WikiLeaks threatens to derail Clinton’s campaign


Trump-Clinton

(Malaysia Outlook) – The Clinton campaign has tried to tamp down a mounting controversy over a newly disclosed, and potentially explosive, email in which the former secretary of state appeared to accuse the Saudi and Qatari governments of secretly funding the Islamic State.

On Aug 17, 2014 — eight months before she declared her candidacy for president — Clinton sent a detailed strategy for combating the Islamic State, which she referred to as ISIL, in an email to John Podesta, then a White House counselor and now her campaign chairman.

Along with a military campaign to roll back the terror group in Iraq, the Clinton email talks about confronting the Saudis and the Qataris, both key US allies, over what she refers to as governmental backing of ISIL.

The Clinton email states: “We need to use our diplomatic and more traditional intelligence assets to bring pressure on the governments of Qatar and Saudi Arabia, which are providing clandestine financial and logistic support to ISIL and other radical Sunni groups in the region.”

As a basis for the assertions, Clinton in the email cites “Western intelligence, US intelligence and sources in the region.”

The email was among thousands hacked from Podesta’s private Gmail account and released this week by WikiLeaks in what appears to be an attempt to embarrass the Clinton campaign.

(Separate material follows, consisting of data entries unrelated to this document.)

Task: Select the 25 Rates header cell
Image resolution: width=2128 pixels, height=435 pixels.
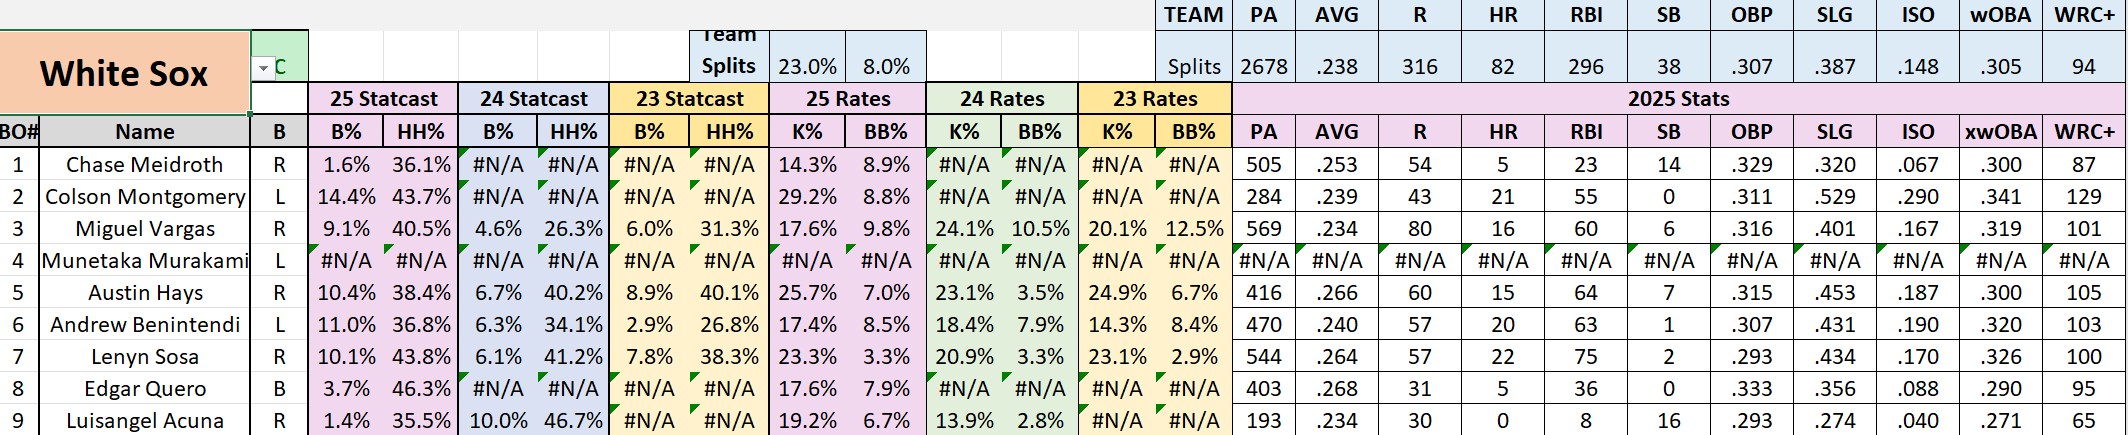Action: tap(848, 99)
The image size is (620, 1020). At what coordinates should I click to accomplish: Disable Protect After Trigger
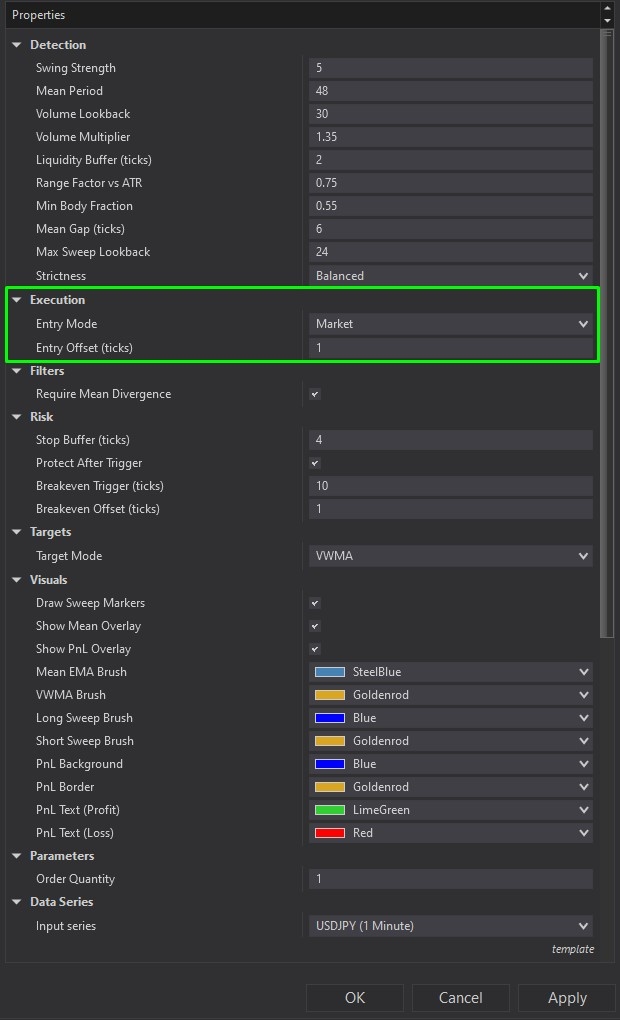coord(314,463)
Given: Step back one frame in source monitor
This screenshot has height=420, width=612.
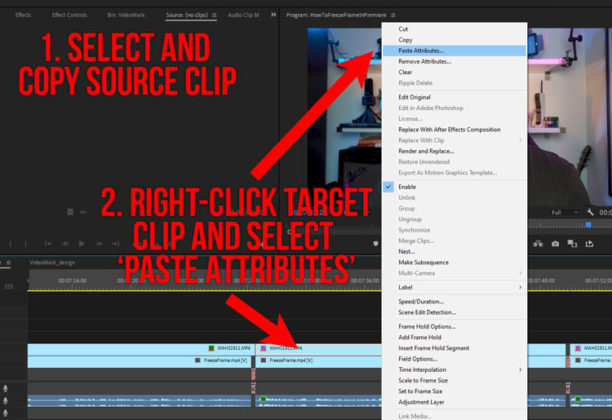Looking at the screenshot, I should pos(65,244).
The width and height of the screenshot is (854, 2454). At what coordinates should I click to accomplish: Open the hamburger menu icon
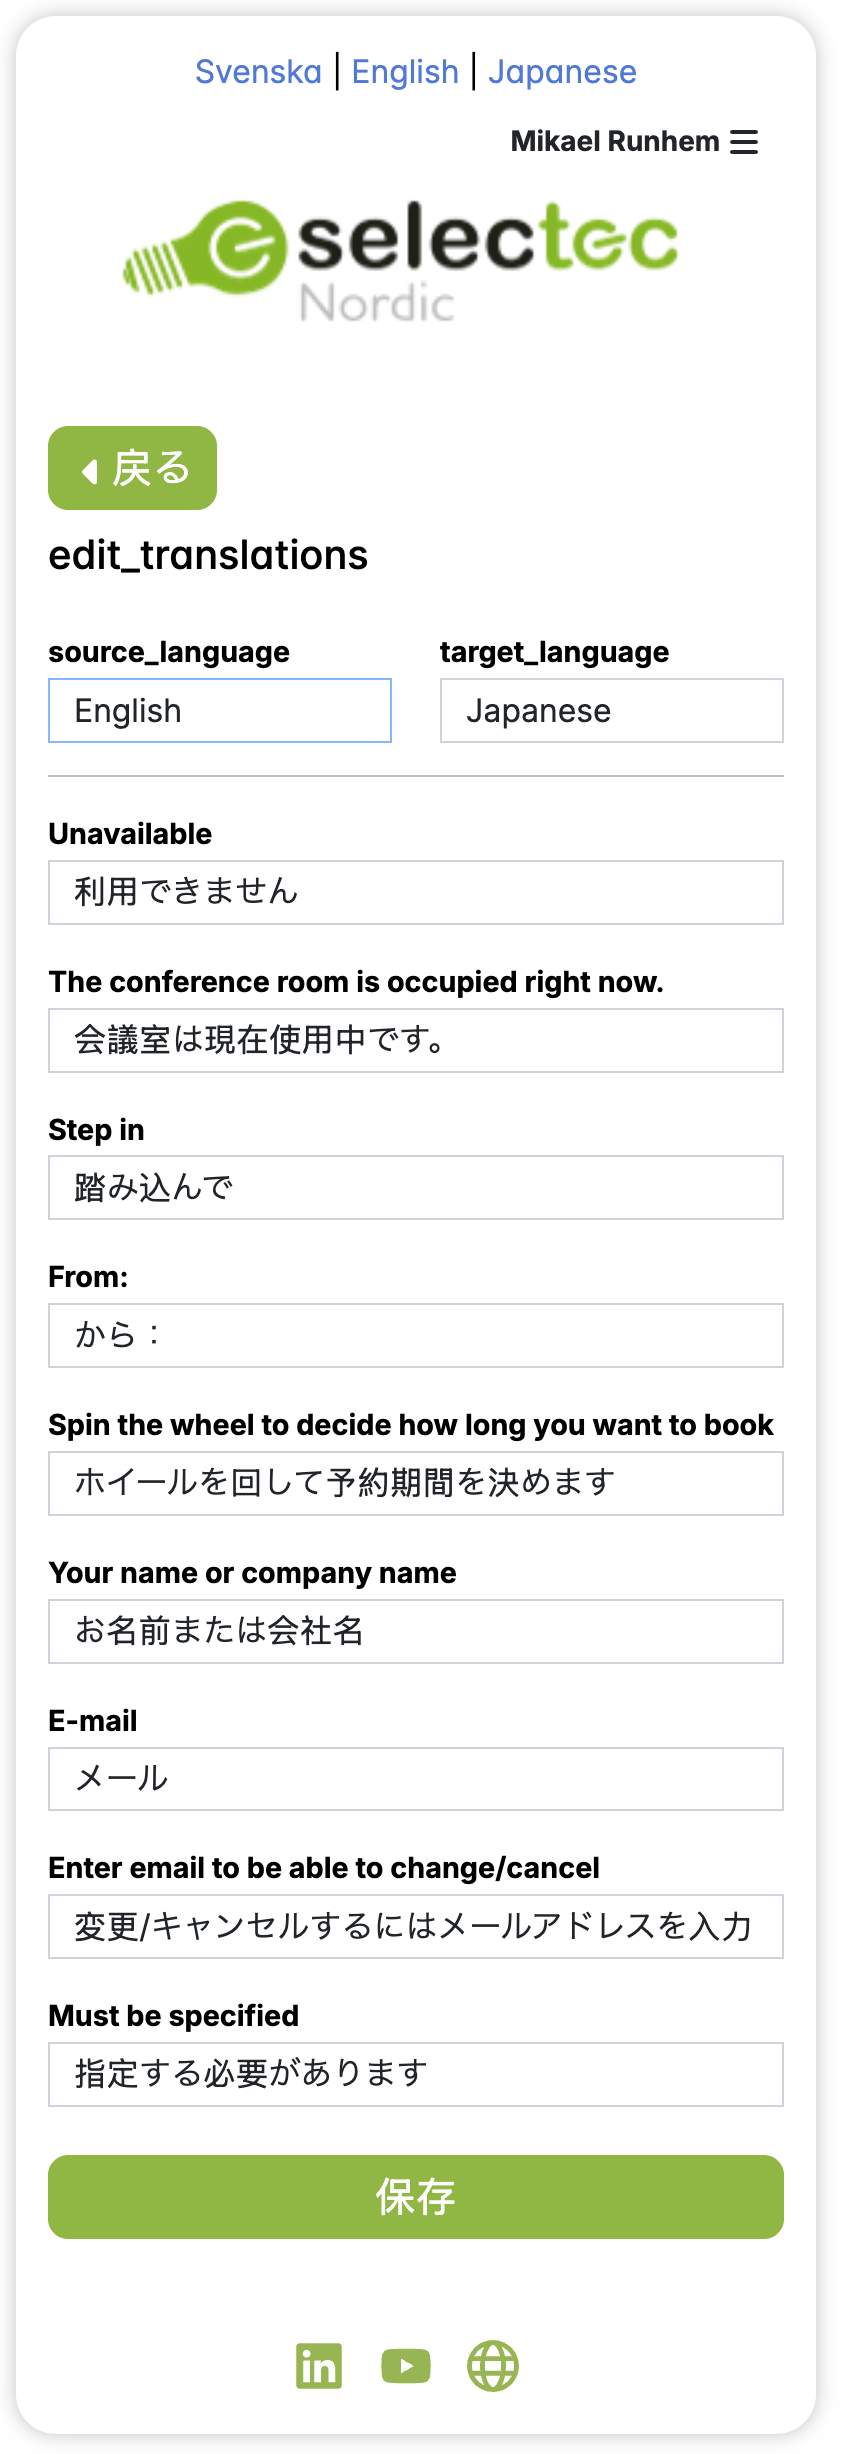click(744, 142)
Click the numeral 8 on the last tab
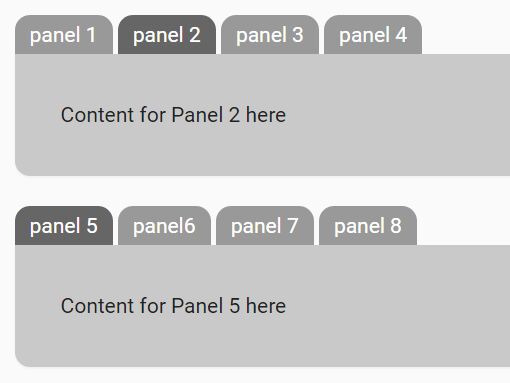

The campaign has struggled to respond to the contents of the emails, insisting it does not want to authenticate material that it and the US government now believe came from a Russian state-sponsored cyber-attack.

The campaign would not say whether Clinton personally wrote the email, which reads like a position or policy paper, although it was sent from her private email account.

“These are hacked, stolen documents by the Russian government, which has weaponised WikiLeaks to help elect Donald Trump,” Glen Caplin, a senior Clinton campaign spokesman, told Yahoo News.

“We’re not going to confirm the authenticity of any specific alleged communication.”

At the same time, a campaign aide also argued that the sentiment expressed in the email “isn’t new.”

Clinton “has repeatedly called out the Saudis and Qataris for supporting terrorism,” said the aide, declining to be named.

As evidence, the aide pointed to Clinton’s remarks in a speech last November.

“And, once and for all, the Saudis, the Qataris, and others need to stop their citizens from directly funding extremist organizations, as well as schools and mosques around the world that have set too many young people on a path toward radicalization,” she said then.